Вскоре, однако, план этот рассыпался сам собой: Солженицын узнал (написала ростовская приятельница матери, Мария Денисовна Куликова), чту же на самом деле происходило с Таисией Захаровной в течение десяти месяцев. «Оказывается, нашу квартиру на Ворошиловском разрушило бомбой в мамино отсутствие. Два зимних месяца (после того, как в октябре 42-го она выбралась из Георгиевска в Ростов. — Л. С.) мама жила у вас, у Александры Ивановны (А. И. Зубова, знакомая Решетовских, постоянно проживала в их квартире. — Л. С.), а потом почему-то переехала на Темерницкую, 102, кв. 7 — 4-й этаж, холод, лестница, одышка, вода, дрова да прибавь ещё голод ( чемжили?) и старый туберкулёз. В результате мама так ослабла и так заболела, что уже не только работать или ухаживать за собой не может, но даже лежать!»

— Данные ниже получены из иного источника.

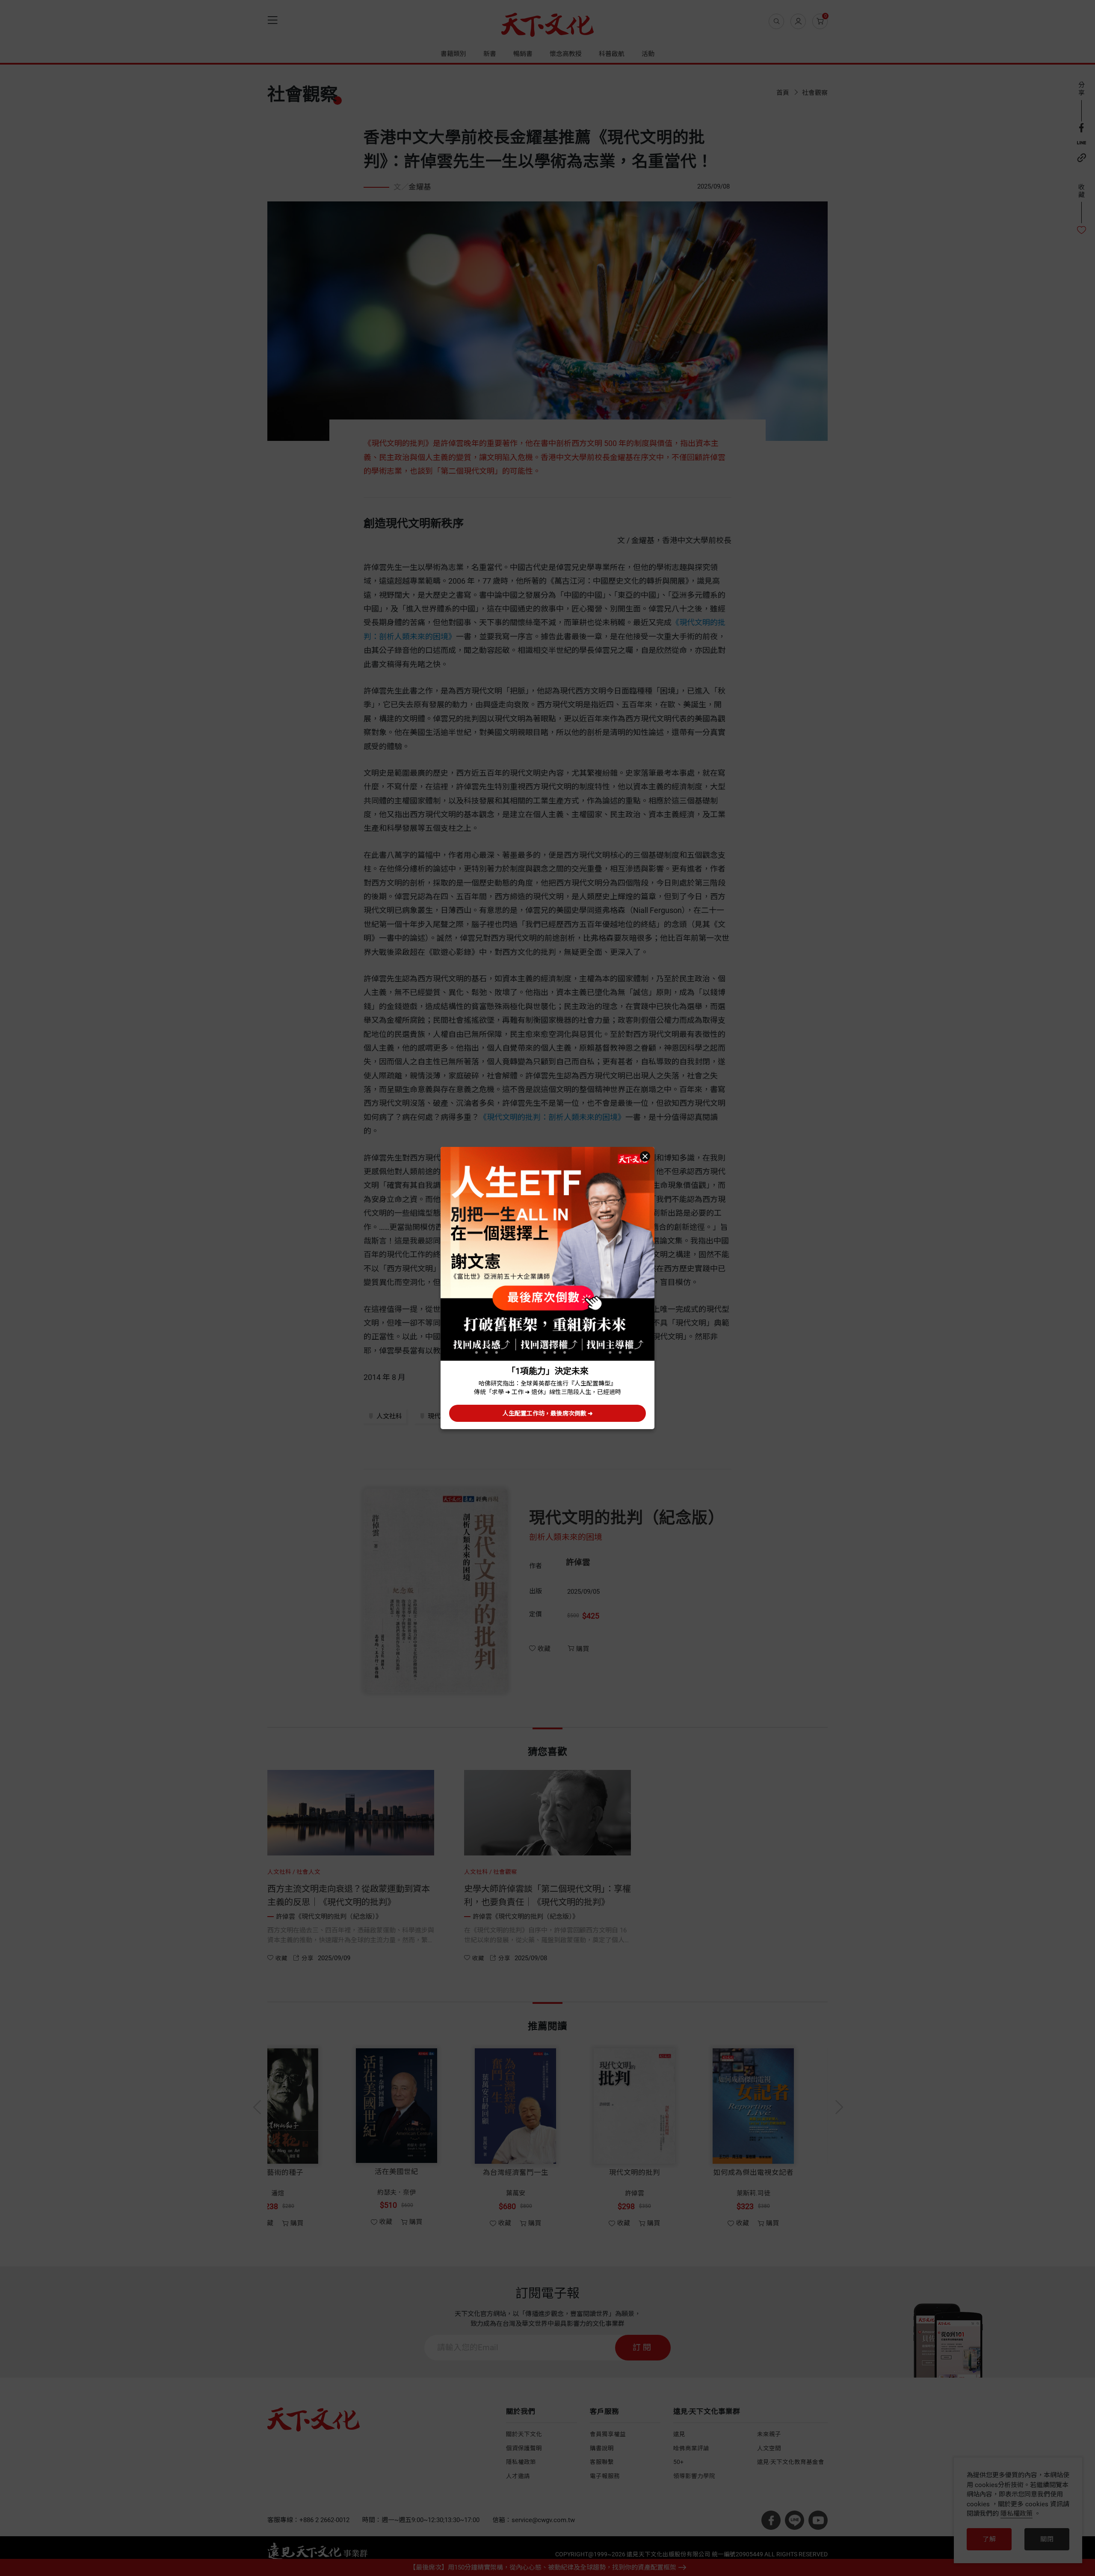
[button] (645, 1156)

Было свидетельство и от самой Александры Ивановны (тёти Шуры). 18 марта 1943-го она писала тётям Решетовским в Кисловодск. «Час тому назад была у меня Таисия Захаровна. Она выглядит и чувствует себя ужасно. Не знаю, вытянет ли она? Ждёт вестей от сестры и от вас. О Сане ничего не знает, жаждет узнать, где Мария Константиновна, чтоб узнать, где Саня. Конечно, ей не следовало уезжать от сестры, там бы она питалась. Теперь она опять хочет ехать к ней». Через два месяца тётя Шура писала в Кисловодск снова. «Таисия Захаровна приехала в Ростов, кажется, в конце октября, два месяца жила со мной, работала. Всё время её мучил кашель, чувствовала себя ужасно. Температура в нашей квартире не превышала 7°. Таисия Захаровна не могла выносить такого холода и, как только она получила топливо, перешла в свою квартиру на Темерницкой. Она уезжала уже такая слабая и больная, что я уже боюсь, что она не доехала или свалилась по приезде к сестре. Нельзя было ей уезжать от сестры. Недоедание, почти полное отсутствие жиров, тяжёлые бытовые условия и 4-й этаж привели её в такое состояние, что, я боюсь, она уже не выкрутится».

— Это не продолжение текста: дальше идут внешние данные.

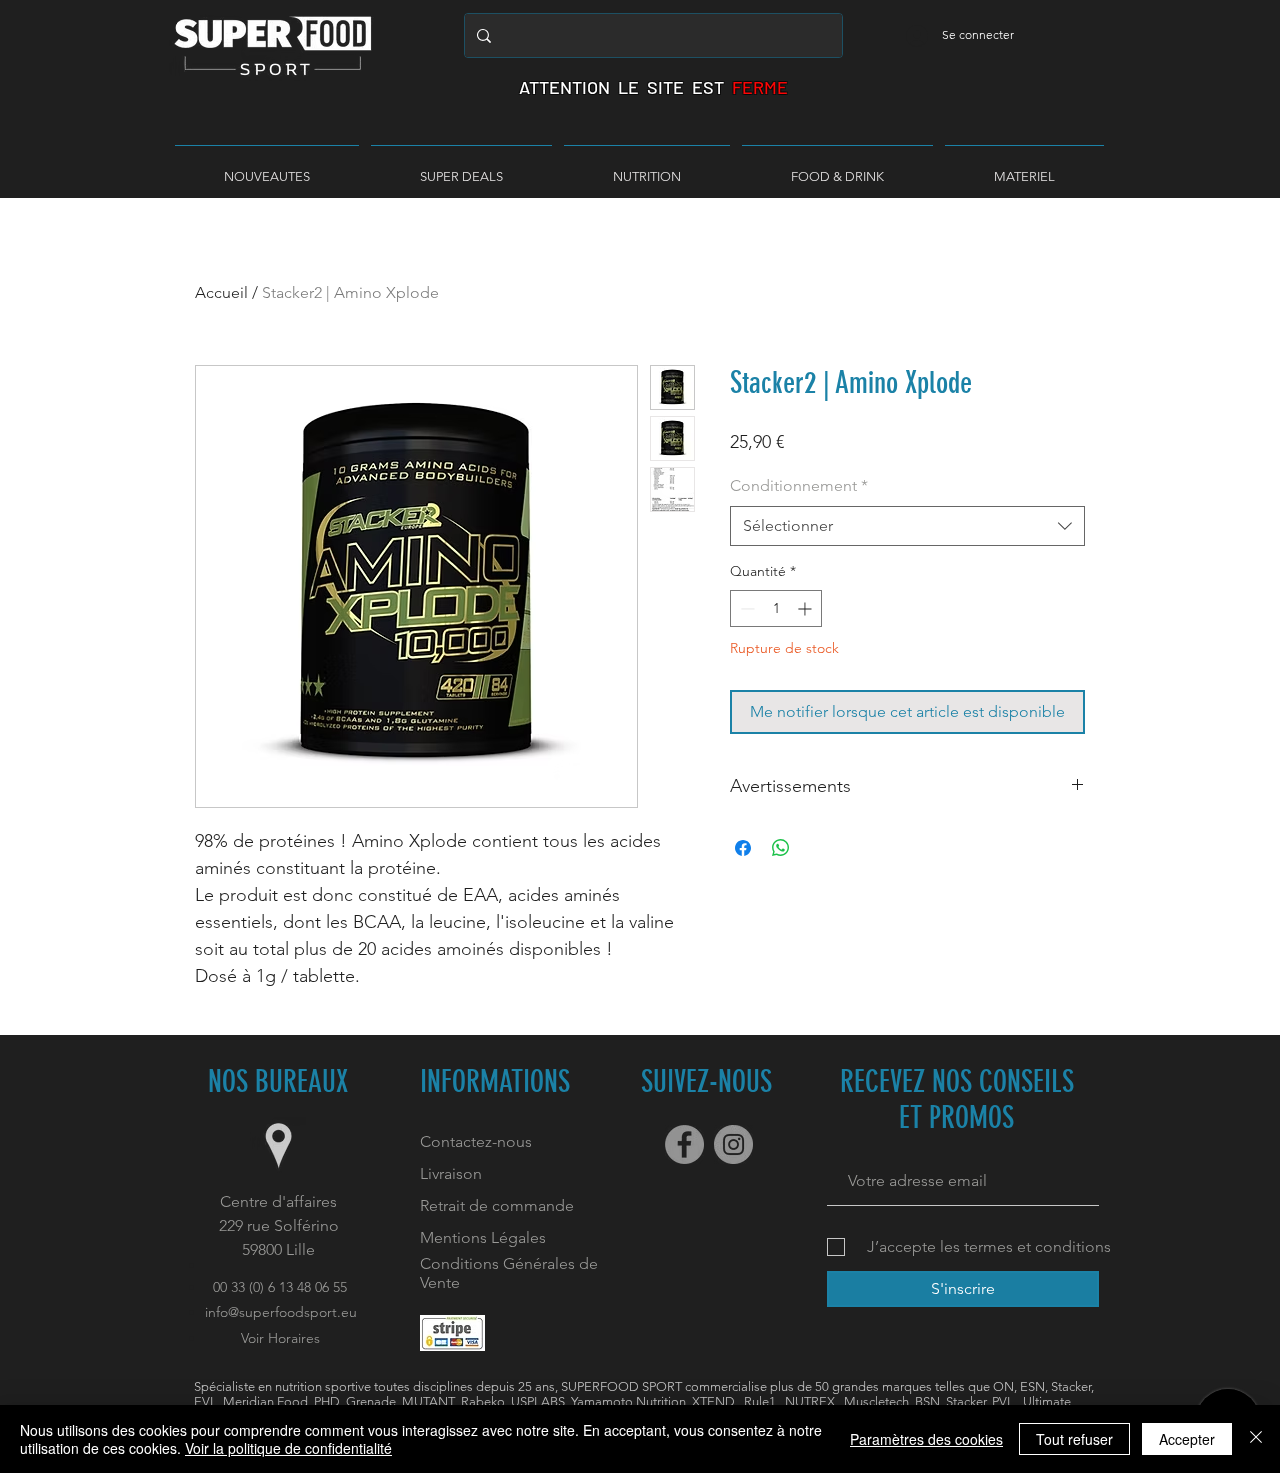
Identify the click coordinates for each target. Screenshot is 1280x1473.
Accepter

Почему мама уехала в октябре 42-го от сестры Маруси? Почему оставила квартиру Решетовских (где было достаточно места для двух женщин) и ушла в комнату на верхний этаж? Причина обоих уходов, скорее всего, была одна и та же: во-первых, деликатность и боязнь кого-то стеснить, во-вторых, страх остаться совсем без жилья. Бросить на зиму ростовскую квартиру на произвол судьбы в первом случае (потом окажется, что сгорела одна стена, а вещи разворовали соседи). Ничего не получить от властей после освобождения Ростова, тем более что вот-вот могли вернуться из Кисловодска сёстры Решетовские и Наташа с мамой из эвакуации, во втором случае. (Сестры Н. Н. и М. Н. Решетовские вернулись из Кисловодска в Ростов только в декабре 1943-го, застав тётю Шуру совершенно больной и опухшей от голода, а квартиру запущенной, закопчённой, с выбитыми стёклами.)
Мария Денисовна сообщала также, что Таисия Захаровна не имела от сына никаких известий, не знала, жив ли он, и только в самый последний день получила от невестки телеграмму с номером Саниной части: «Она была счастлива, бедненькая». 20 апреля в отчаянном положении Таисия Захаровна выехала в Георгиевск.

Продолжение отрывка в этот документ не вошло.